* 課題 1 *
がん患者さんの卵子・精子の凍結保存についての提示文から、「当院では、日常的にお子さんを望まれているカップルに対して、」を含む箇所から始めて「将来お子さんを得られる可能性を残すことができます。」で終わる範囲を、「凍結保存」を「冷凍保存」に入れ替えて書き直してください。
* 課題 2 *
がん患者さんの卵子・精子の凍結保存についての提示文をもとに答えてください。
(a) 受精卵の凍結融解後の生存率は、当院実績で何%ですか？
(b) 日本で体外受精を行っている施設のうち、がん患者さんの卵子凍結を行っている施設はどの程度ですか？
(c) 当院が加入しているネットワークの名称は何ですか？
* 課題 3 *
がん患者さんの卵子・精子の凍結保存についての提示文を、最後の文の続きから書き進めてもらえますか？

当院では、日常的にお子さんを望まれているカップルに対して、
体外受精後の受精卵の凍結保存を行っていますが、
その技術を生かして、
がん患者さんの卵子や精子の凍結保存
も行っています。
がんや白血病なども、医学の進歩により治療成績が上昇していますが、
一方で治療による薬や放射線照射により、
将来妊娠できる可能性(妊孕性)が失われてしまう可能性があります。
そのため、治療前に卵子や精子を凍結保存しておくことで、
将来お子さんを得られる可能性を残すことができます。
受精卵は複数の細胞から成るため、
凍結融解後の生存率は当院実績でも99.9%となっています。
しかし、卵子はわずか1個の細胞であることからも、
凍結保存技術は比較的難しく、生存率は90%を上回る程度です。
実際に、日本で体外受精を行っている施設のうち、
がん患者さんの卵子凍結を行っている施設はおよそ3割程度でしかなく、
地域によっては凍結保存を希望されても
叶えにくい状況もあることが考えられます。
当院は「宮城県がん・生殖ネットワーク」に加入しており、
がん治療前の限られた期間の中で施設同士円滑に連携し、
がん患者さんに正しい情報提供を行えるような仕組みが作られています。
具体的には、
①がん治療施設と、東北大学病院や宮城県立がんセンター
といったコーディネーター施設の連携による
凍結保存の情報提供、
②コーディネーター施設と当院などの
凍結保存施設の連携による凍結保存の実施です。

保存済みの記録
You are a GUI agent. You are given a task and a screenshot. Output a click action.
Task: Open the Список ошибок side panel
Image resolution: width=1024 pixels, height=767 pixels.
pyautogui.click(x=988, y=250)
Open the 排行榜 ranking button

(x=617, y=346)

* 記述解答 1 *
当院では、日常的にお子さんを望まれているカップルに対して、
体外受精後の受精卵の冷凍保存を行っていますが、
その技術を生かして、
がん患者さんの卵子や精子の冷凍保存
も行っています。
がんや白血病なども、医学の進歩により治療成績が上昇していますが、
一方で治療による薬や放射線照射により、
将来妊娠できる可能性(妊孕性)が失われてしまう可能性があります。
そのため、治療前に卵子や精子を冷凍保存しておくことで、
将来お子さんを得られる可能性を残すことができます。

* 記述解答 2 *
(a) 99.9%
(b) およそ3割程度
(c) 宮城県がん・生殖ネットワーク

* 記述解答 3 *
当院は、凍結保存の実施施設として、がん患者さんの体調を最優先しつつ、
安全かつ安心して治療を受けていただけるような取り組みをしてきました。
この度、当院は日本がん・生殖医療学会で認定している
【認定がん・生殖医療施設】として承認されました。
がん治療自体や、卵子や精子の凍結保存といった生殖医療は、
多くの領域かつ多職種(医師、薬剤師、看護師、心理師、検査技師、
栄養士、社会福祉士、培養士など)が関わっています。
がん患者さんに、将来妊娠できる可能性が
失われてしまう可能性があるということ、
凍結保存によってお子さんを得られる可能性を残せることを社会に啓発し、
より高度ながん・生殖医療の提供を実現するための制度
となっています。
今後もがん患者さんに希望を持って治療に臨んでいただけるように、
精度の高い凍結保存技術を提供するとともに、
啓蒙活動にも携わっていければと思います。